1. If you love tech, this is a great place. No doubt you'll talk tech (mostly the MSFT stack) from enterprise to consumer - from PCs to phones to Xboxes - from datacenter to desktop. 2. What were GREAT benefits are now VERY GOOD (took a small step down) but still probably better than you'll find at 99% of large corporations. If you've got family - the value of the benefits is even higher. 401k match is nice. 3. Even with it's struggles MSFT is still a cash printing machine. This means if you can keep your nose clean and do reasonable work, you can have a stable job, pay your bills, feed your family, and not worry (too much) about layoffs. The stock you own likely won't tank, but probably won't go up much either. You'll get a bonus each year and some stock.

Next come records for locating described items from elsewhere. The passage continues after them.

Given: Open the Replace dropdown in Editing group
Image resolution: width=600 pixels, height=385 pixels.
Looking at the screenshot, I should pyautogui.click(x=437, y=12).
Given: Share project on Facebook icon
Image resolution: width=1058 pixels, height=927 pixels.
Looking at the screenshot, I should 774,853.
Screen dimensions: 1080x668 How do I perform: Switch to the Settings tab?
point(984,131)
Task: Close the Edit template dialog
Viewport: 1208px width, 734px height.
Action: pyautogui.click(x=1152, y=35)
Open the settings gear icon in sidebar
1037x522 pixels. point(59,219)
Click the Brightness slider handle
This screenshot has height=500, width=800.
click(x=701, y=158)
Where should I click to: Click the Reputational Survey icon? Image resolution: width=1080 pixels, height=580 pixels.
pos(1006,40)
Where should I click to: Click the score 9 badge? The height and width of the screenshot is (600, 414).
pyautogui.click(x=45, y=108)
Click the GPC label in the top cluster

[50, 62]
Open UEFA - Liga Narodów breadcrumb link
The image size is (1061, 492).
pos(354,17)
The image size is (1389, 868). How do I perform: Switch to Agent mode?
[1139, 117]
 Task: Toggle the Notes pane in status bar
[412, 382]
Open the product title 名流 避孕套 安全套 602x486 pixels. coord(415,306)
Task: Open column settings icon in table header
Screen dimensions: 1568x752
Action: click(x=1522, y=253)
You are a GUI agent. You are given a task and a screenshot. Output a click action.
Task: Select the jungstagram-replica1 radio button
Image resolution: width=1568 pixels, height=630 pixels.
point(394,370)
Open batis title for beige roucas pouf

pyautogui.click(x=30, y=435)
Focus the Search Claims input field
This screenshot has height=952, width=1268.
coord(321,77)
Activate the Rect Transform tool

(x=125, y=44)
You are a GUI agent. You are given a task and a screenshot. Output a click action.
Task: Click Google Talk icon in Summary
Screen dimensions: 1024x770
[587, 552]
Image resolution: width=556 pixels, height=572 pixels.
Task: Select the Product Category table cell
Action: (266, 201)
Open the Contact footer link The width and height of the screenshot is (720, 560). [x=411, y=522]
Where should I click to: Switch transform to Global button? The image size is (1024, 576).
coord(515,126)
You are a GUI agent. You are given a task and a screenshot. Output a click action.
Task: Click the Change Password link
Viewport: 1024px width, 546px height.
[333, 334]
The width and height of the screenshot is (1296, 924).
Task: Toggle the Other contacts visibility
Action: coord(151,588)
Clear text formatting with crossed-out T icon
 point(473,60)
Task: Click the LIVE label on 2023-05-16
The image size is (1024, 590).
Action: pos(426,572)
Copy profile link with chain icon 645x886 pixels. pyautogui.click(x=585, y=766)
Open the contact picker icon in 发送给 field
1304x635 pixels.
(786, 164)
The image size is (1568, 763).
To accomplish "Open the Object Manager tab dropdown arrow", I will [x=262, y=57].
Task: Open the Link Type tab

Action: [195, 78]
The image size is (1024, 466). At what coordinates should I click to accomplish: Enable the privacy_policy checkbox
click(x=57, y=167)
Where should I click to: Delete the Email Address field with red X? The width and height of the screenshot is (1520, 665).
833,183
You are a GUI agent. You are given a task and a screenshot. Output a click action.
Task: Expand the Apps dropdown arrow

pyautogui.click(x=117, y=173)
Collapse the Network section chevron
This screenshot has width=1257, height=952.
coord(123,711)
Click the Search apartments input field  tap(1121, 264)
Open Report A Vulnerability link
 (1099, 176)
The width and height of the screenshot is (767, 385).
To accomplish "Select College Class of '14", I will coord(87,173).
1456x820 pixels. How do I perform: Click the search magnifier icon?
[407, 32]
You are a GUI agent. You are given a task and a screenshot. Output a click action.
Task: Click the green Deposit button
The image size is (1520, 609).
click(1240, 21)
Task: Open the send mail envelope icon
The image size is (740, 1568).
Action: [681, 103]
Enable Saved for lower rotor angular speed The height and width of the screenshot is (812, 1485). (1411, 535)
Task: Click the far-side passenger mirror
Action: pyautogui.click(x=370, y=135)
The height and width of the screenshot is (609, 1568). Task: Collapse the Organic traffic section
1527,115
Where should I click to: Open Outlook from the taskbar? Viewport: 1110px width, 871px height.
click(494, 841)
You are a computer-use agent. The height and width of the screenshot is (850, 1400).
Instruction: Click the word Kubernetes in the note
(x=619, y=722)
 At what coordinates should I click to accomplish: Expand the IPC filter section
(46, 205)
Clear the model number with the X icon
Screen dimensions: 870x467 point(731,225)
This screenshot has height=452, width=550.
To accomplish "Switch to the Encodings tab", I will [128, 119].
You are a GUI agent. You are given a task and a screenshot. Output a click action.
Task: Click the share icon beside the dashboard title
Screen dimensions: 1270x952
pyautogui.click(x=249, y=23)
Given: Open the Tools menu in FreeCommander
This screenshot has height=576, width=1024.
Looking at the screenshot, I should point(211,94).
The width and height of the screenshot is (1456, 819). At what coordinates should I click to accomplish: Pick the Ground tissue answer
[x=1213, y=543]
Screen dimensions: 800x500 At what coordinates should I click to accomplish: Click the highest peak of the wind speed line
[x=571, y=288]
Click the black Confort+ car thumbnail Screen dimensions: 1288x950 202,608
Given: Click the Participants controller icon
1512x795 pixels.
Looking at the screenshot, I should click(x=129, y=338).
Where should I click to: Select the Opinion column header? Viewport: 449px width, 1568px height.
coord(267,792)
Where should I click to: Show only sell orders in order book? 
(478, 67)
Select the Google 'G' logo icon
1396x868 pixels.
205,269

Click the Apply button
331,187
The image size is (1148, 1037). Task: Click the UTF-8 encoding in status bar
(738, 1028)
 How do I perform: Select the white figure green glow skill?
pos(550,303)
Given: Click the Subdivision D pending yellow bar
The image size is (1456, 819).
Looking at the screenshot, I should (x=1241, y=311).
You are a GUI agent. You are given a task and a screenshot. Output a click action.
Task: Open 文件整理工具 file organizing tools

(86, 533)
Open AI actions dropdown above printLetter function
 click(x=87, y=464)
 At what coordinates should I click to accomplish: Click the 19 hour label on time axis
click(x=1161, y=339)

It's a decent life if you aren't looking to light the world on fire.

Cons

Brand on Your Resume: After many years of losing market share and struggling to be at the front end of innovation and the fact that there's 90,000 employees, don't think MSFT is necessarily going to be attractive on your resume to more agile and smaller companies. Managing Your Career: Make you say this out loud so it registers - 90,000 employees work there. Double that for vendors. It is VERY hard to "stand out" and move up in the company. Don't expect your manager to be much of an advocate or enabler to help you meet your career goals - they are basically trying to survive the stack rank every year too. Not familiar with the stack rank? Check out the 2012 Vanity Fair article called "Microsoft's Lost Decade".